Required work
With pictures omitted, copy exactly the lines from the one containing "Where should I" through the end of the records below.

Available records
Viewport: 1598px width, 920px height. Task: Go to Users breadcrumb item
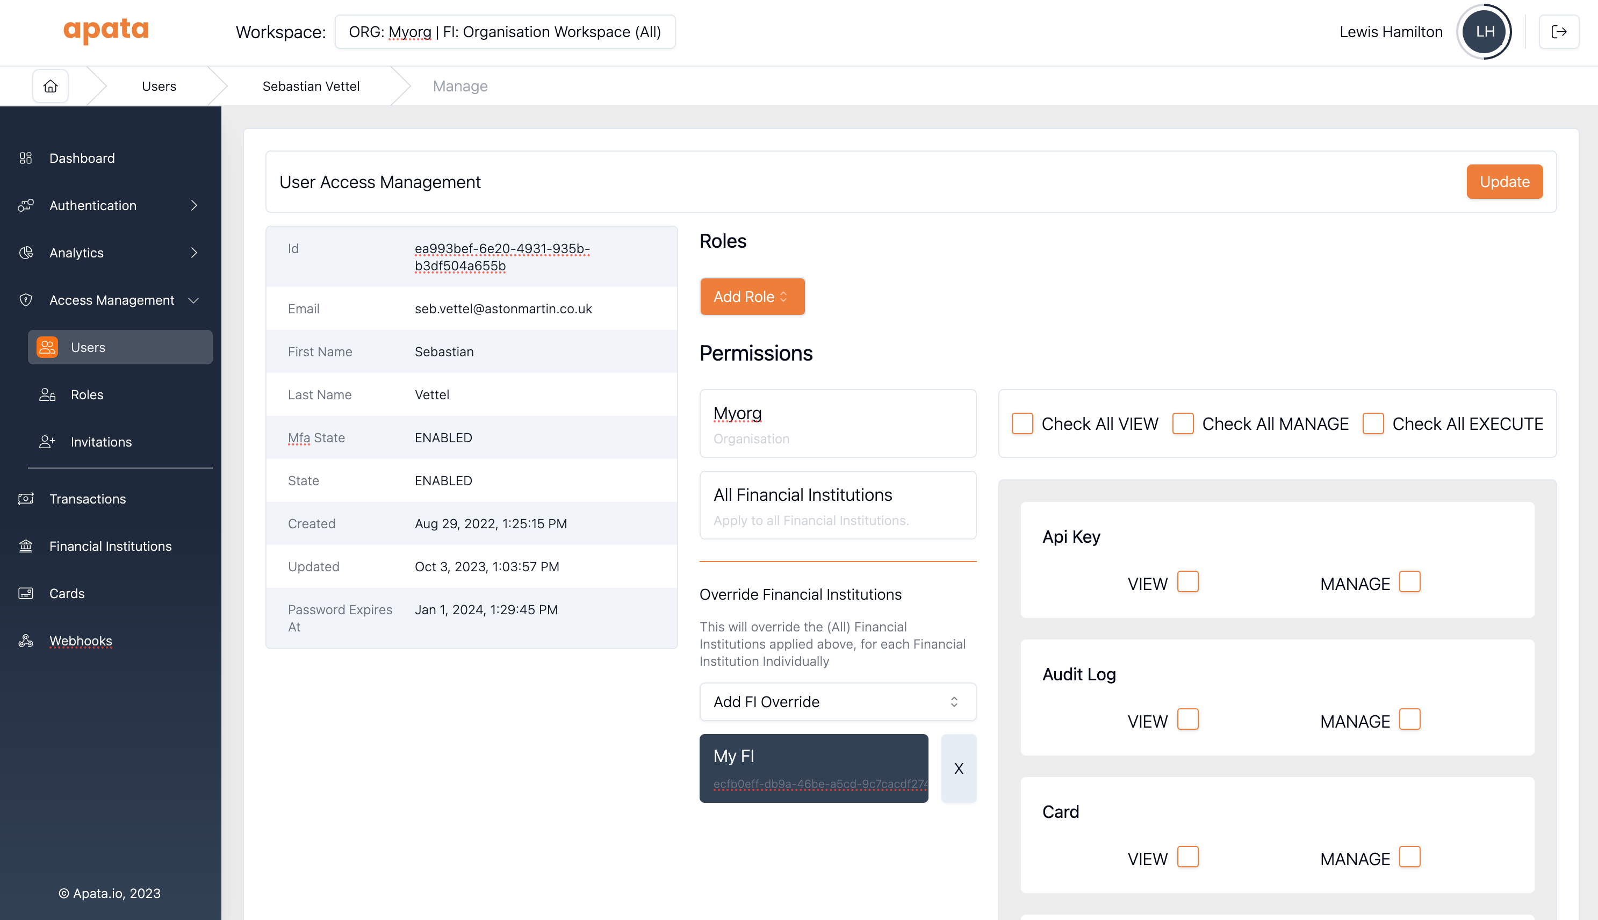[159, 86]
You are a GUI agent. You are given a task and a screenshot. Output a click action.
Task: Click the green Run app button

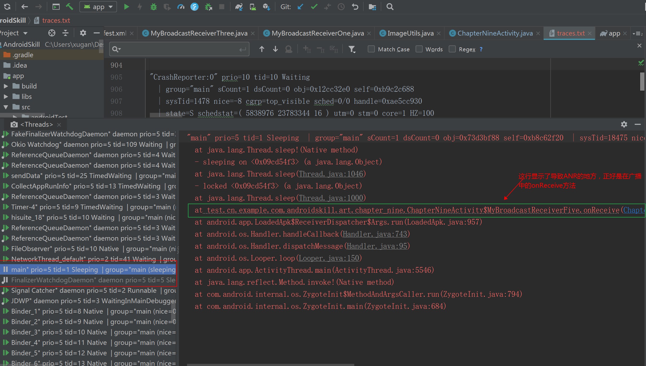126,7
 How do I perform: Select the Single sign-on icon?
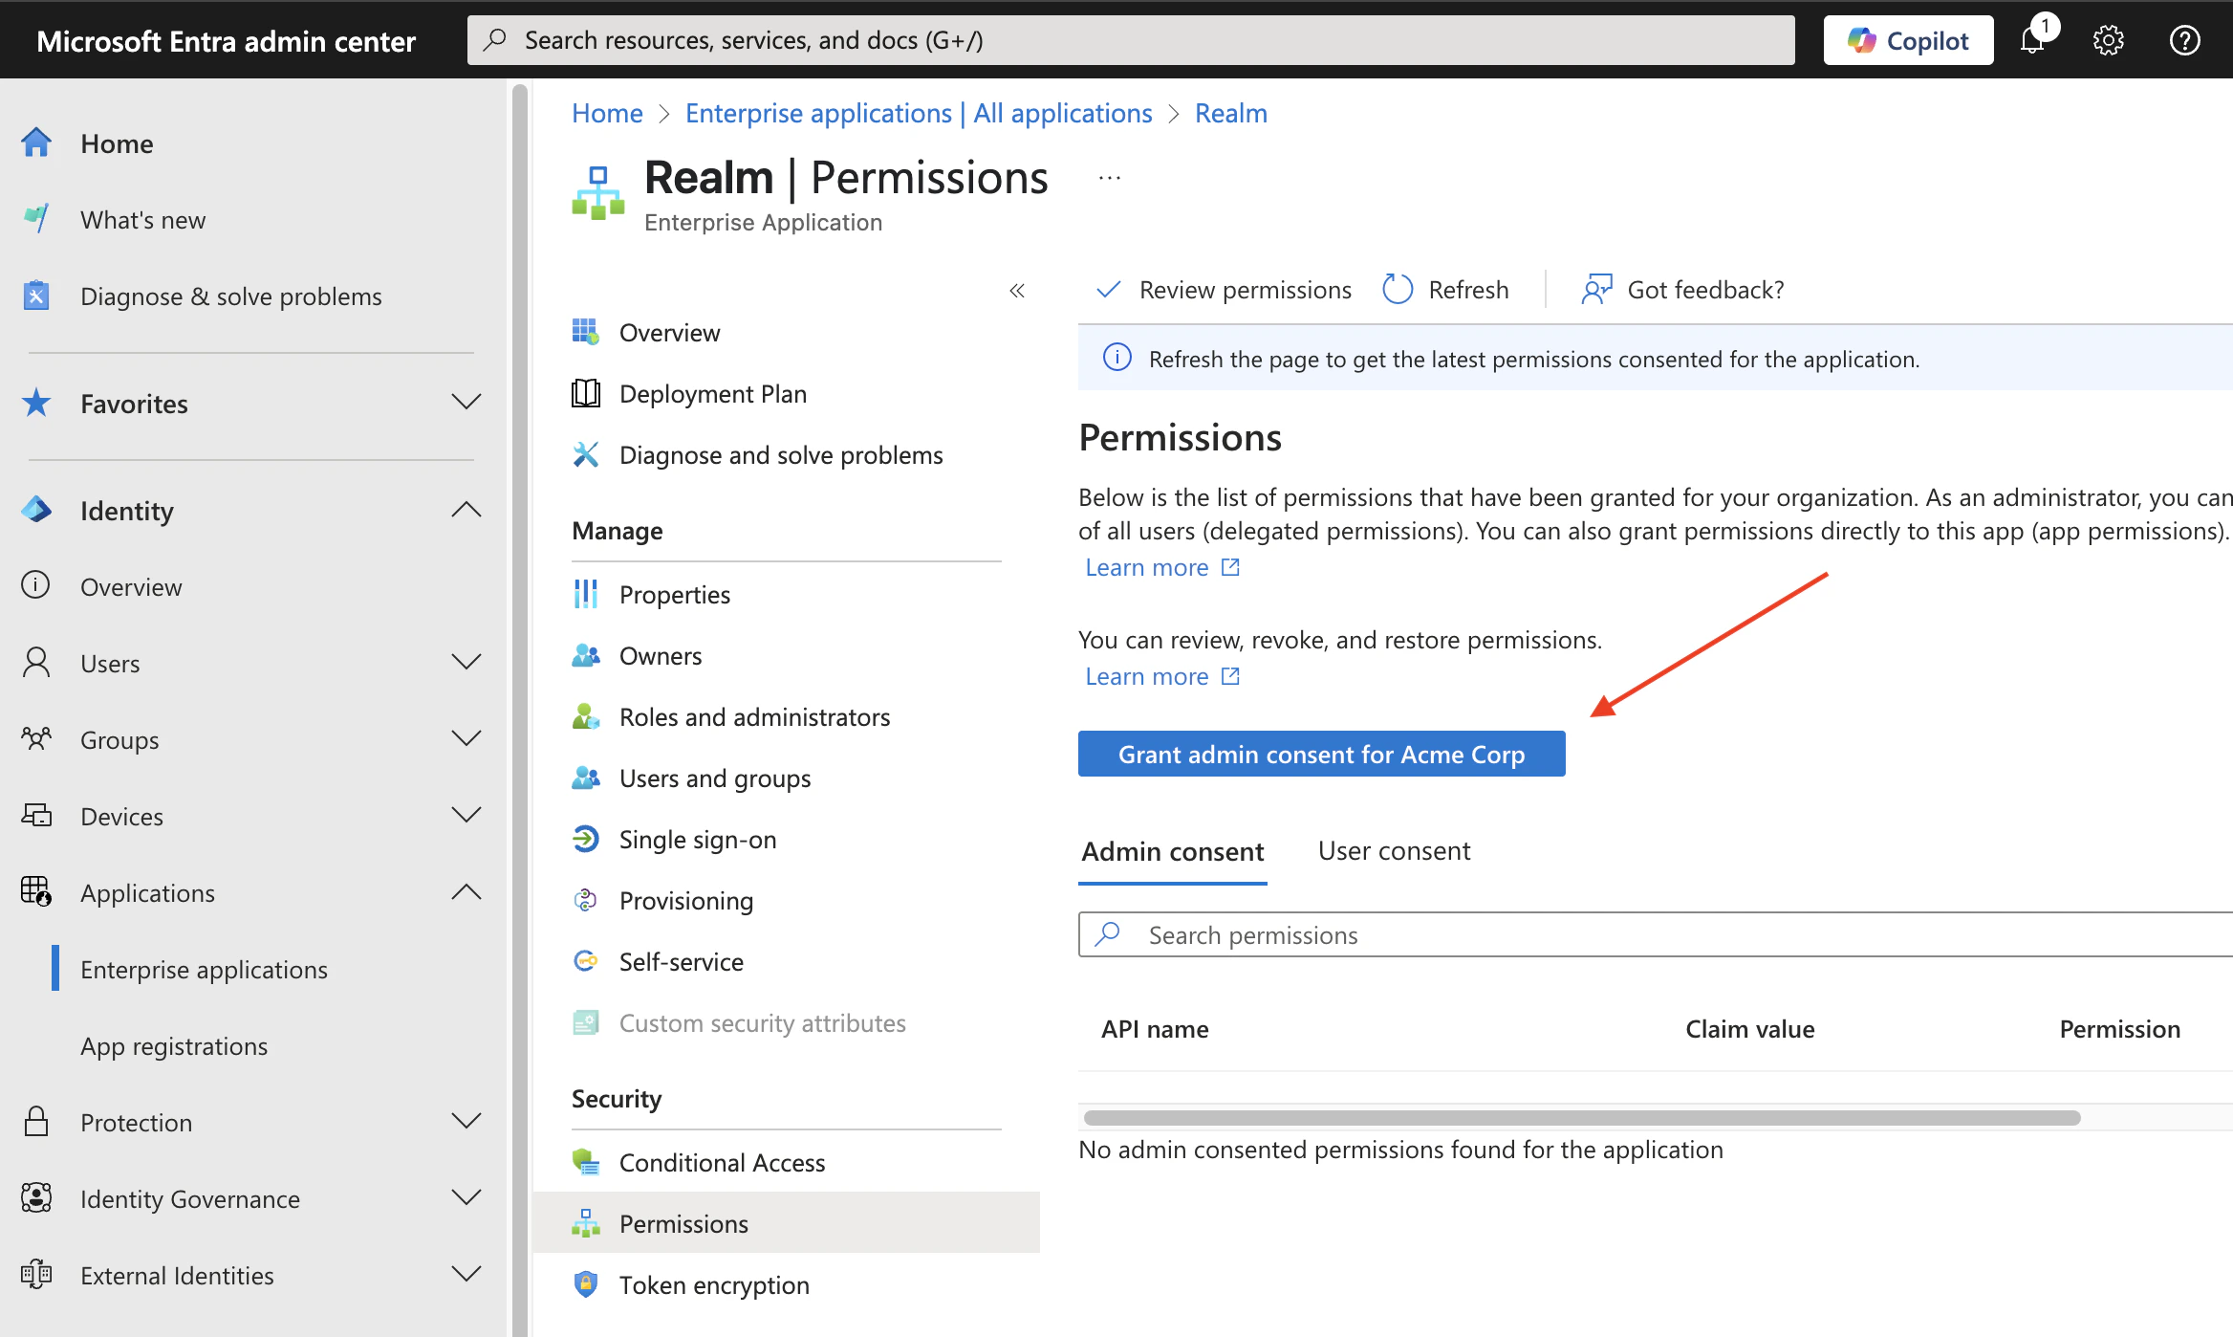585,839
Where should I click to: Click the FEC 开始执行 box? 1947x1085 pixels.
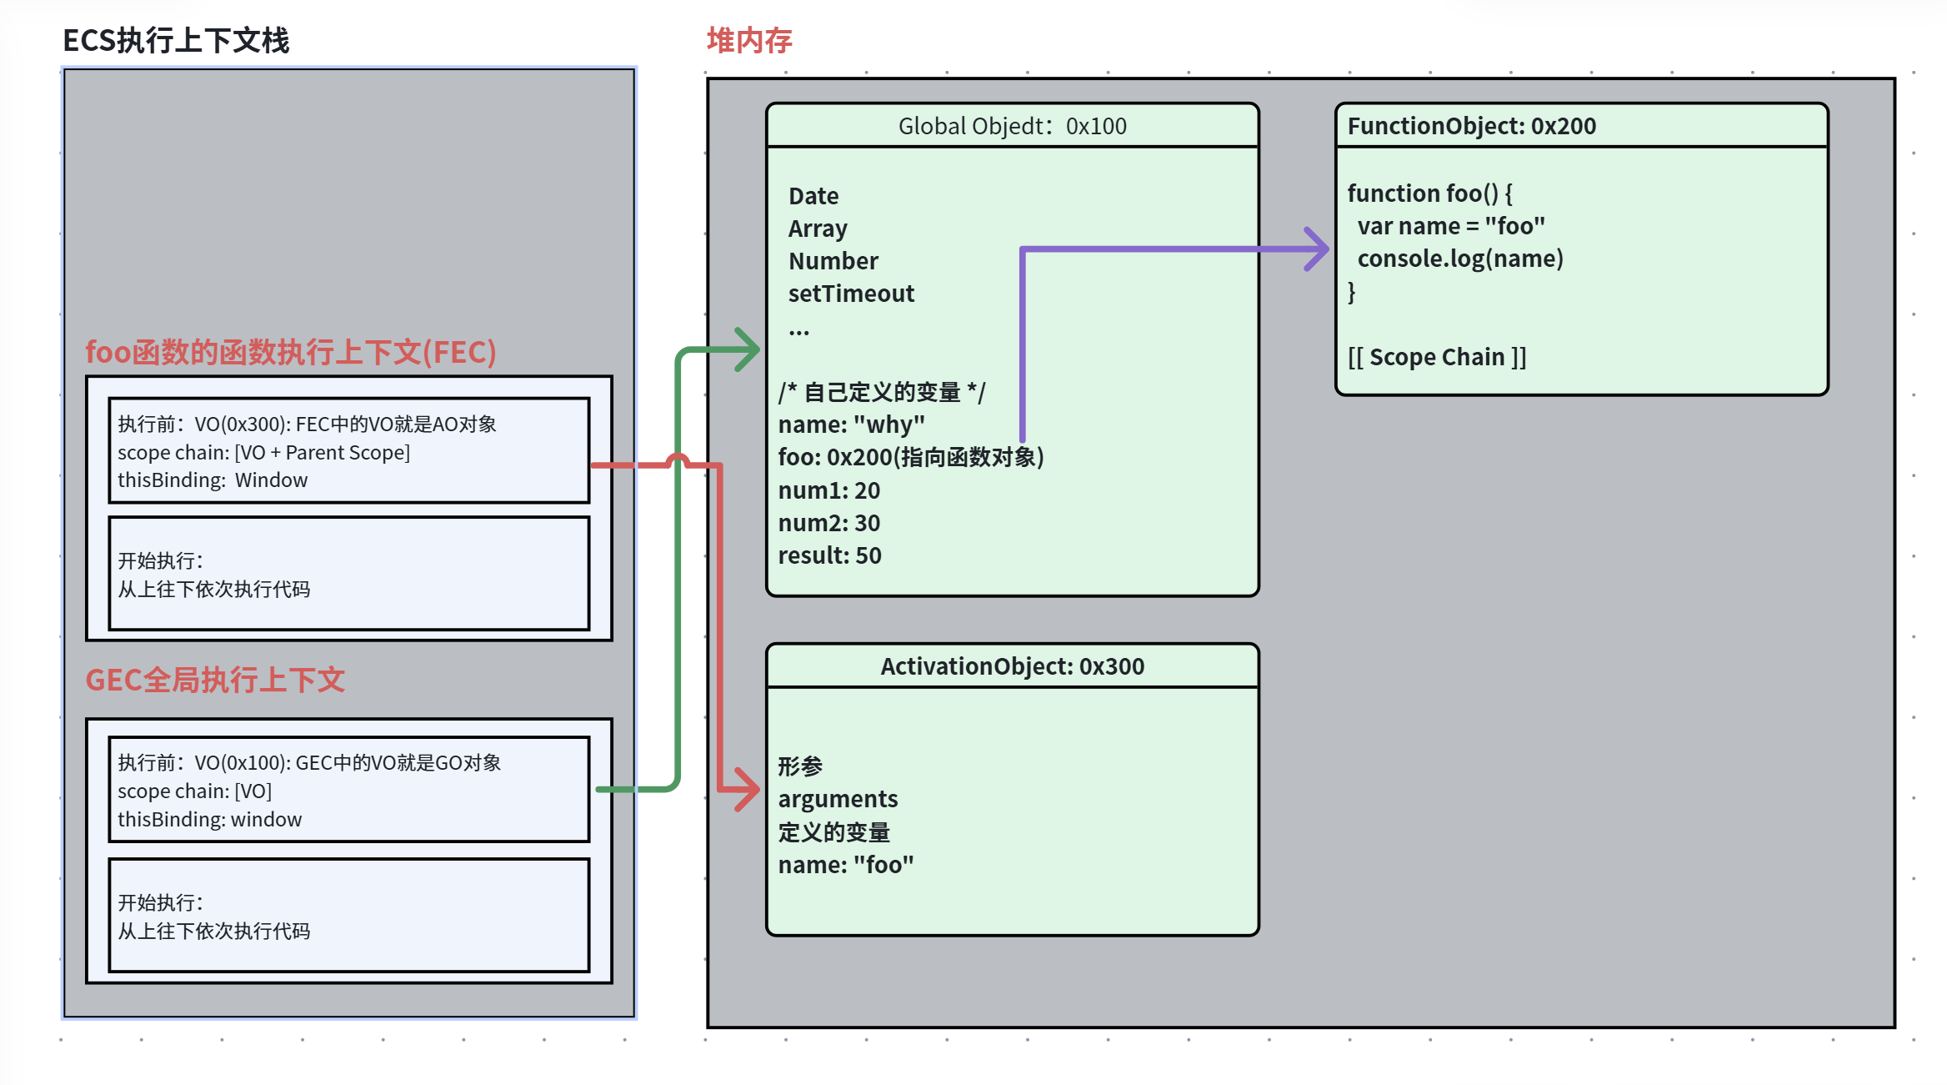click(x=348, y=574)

Task solution
Where should I click to: Click the FEC 开始执行 box? 1947x1085 pixels.
click(x=348, y=574)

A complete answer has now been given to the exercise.